The ruling was termed an “interim order” pending the filing of a formal full opinion, but Campbell said he expects no major changes in the final order. The record is important since the case could end up being heard by the state Supreme Court.

Attorneys for Atlantis Beach Club could not be reached for comment Thursday. They considered September’s lower court ruling by Superior Court Judge Steven Perskie a partial victory. It did not allow full access to the dry sand and did not require daily beach tags, something the Raleigh Avenue residents have been fighting for.

Stuart Lieberman, attorney for the Raleigh Avenue Beach Association, called the ruling “a major affirmation of the Public Trust Doctrine.”

“It’s full beach access. Judge Perskie gave us 3 feet,” Lieberman said.

The Public Trust Doctrine is apparently still being defined as it pertains to modern times at the New Jersey shore. The doctrine began with Roman Emperor Justinian almost 15 centuries ago.

The “Institutes of Justinian” guaranteed people the right to the seashore and other public areas. The doctrine was strengthened in 1215 in England with the signing of the Magna Carta. It came to New Jersey in the 17th century when King George II granted charters for East Jersey and West Jersey to loyal court allies John Berkeley and George Cateret.

While more concerned about navigation, fishing and hunting rights in the past, the old doctrine has been used by environmental groups to push beach-access issues.

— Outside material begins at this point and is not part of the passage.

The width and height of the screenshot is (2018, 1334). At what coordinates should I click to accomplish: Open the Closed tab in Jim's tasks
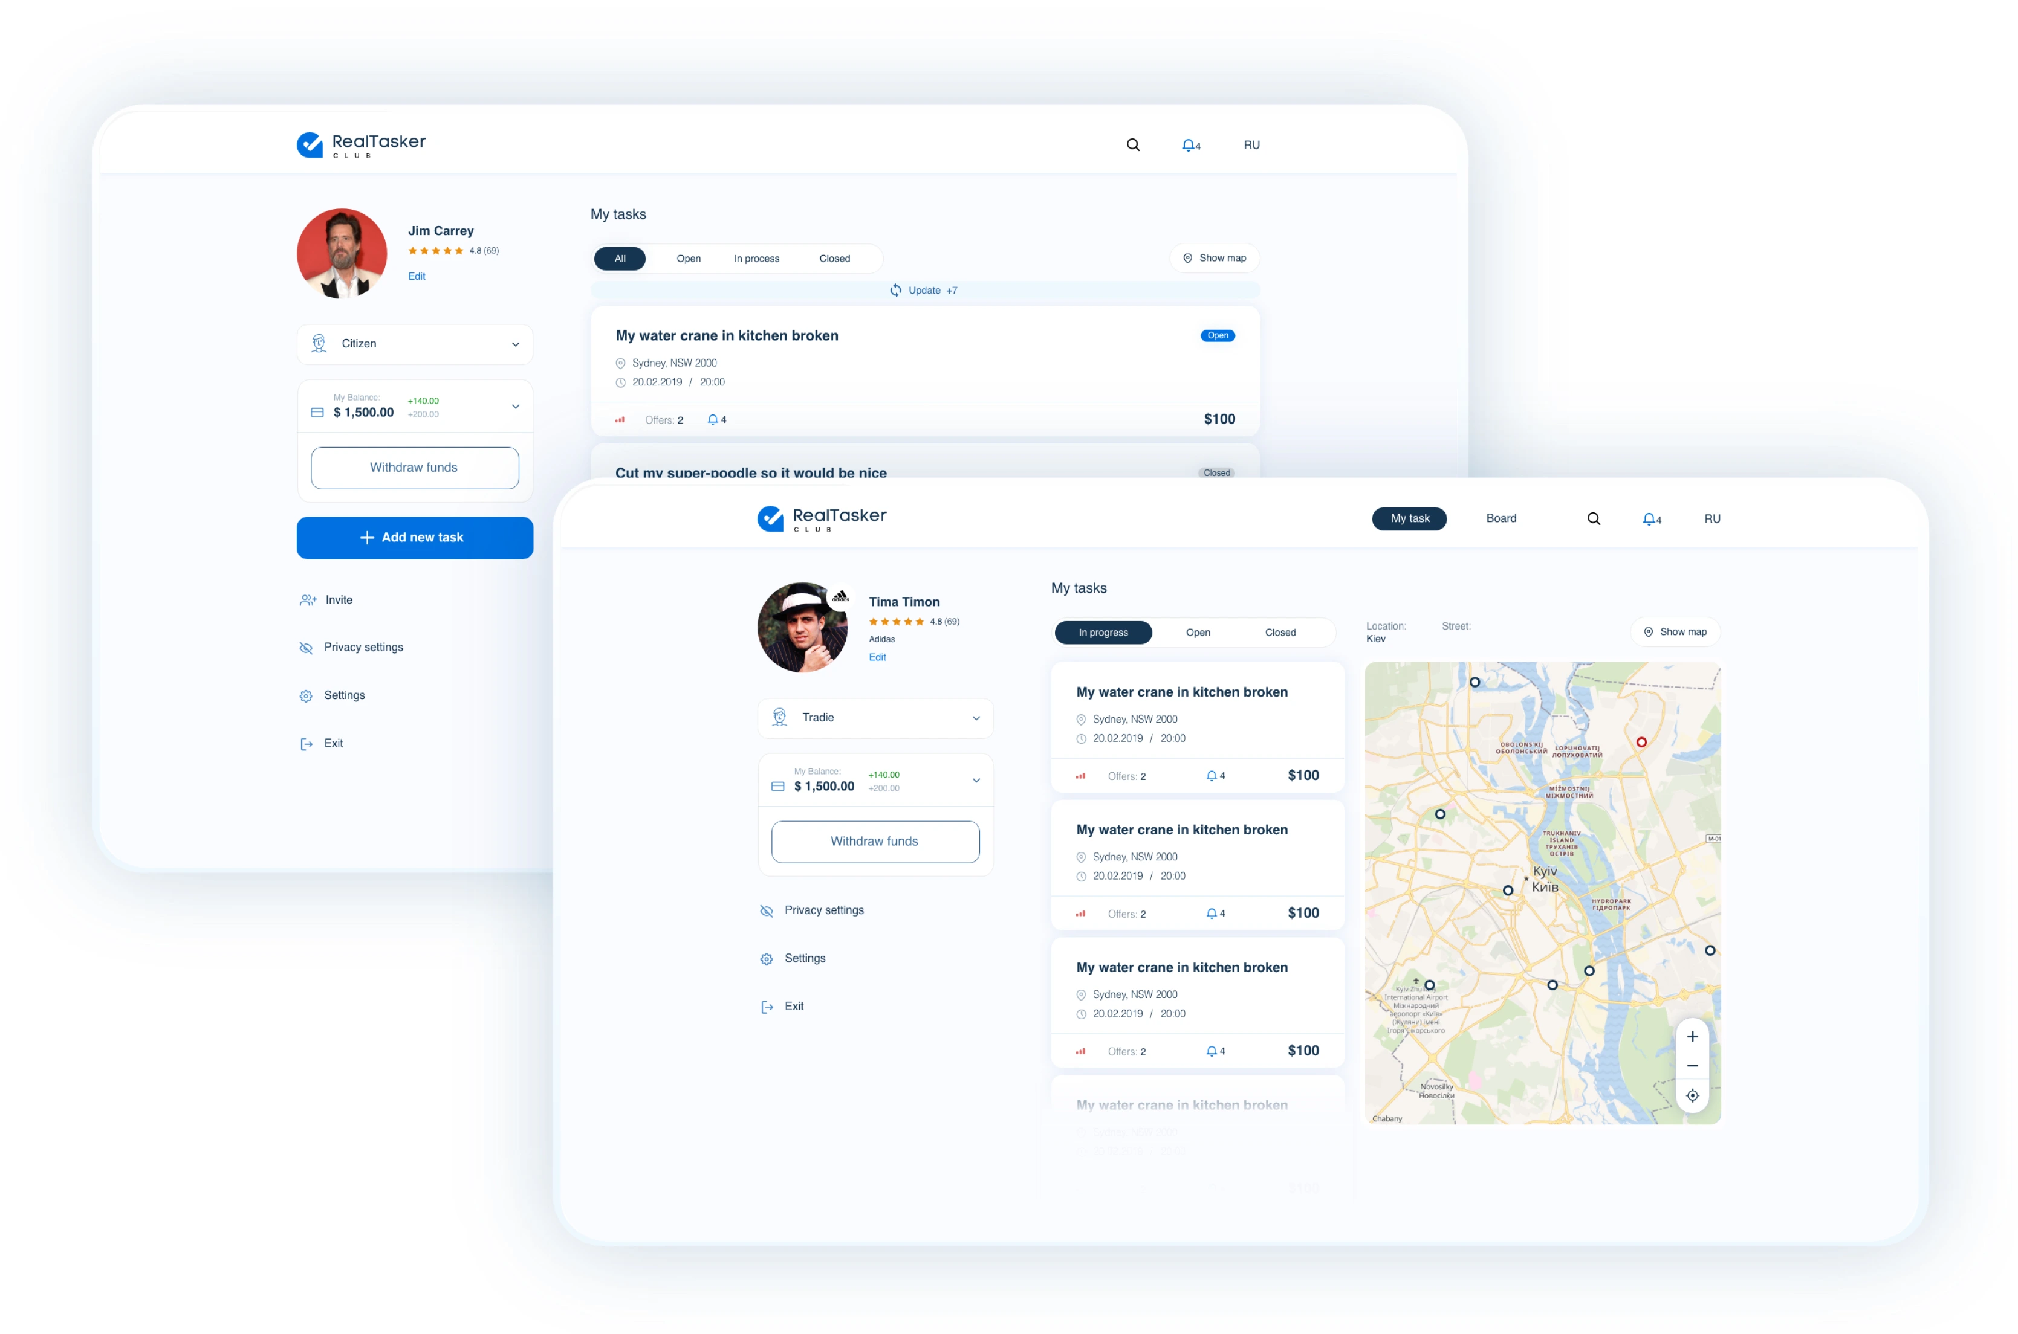point(834,259)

The Sierra Club was one of the groups that filed briefs in this case. Tim Dillingham, of the Sierra Club, called Thursday’s ruling “very big” in defining how the doctrine relates to beaches.

“The question is, where does the Public Trust Doctrine allow the public on beaches? Perskie said only 3 feet above the high water. This gives the public all the dry sand and the ocean,” Dillingham said.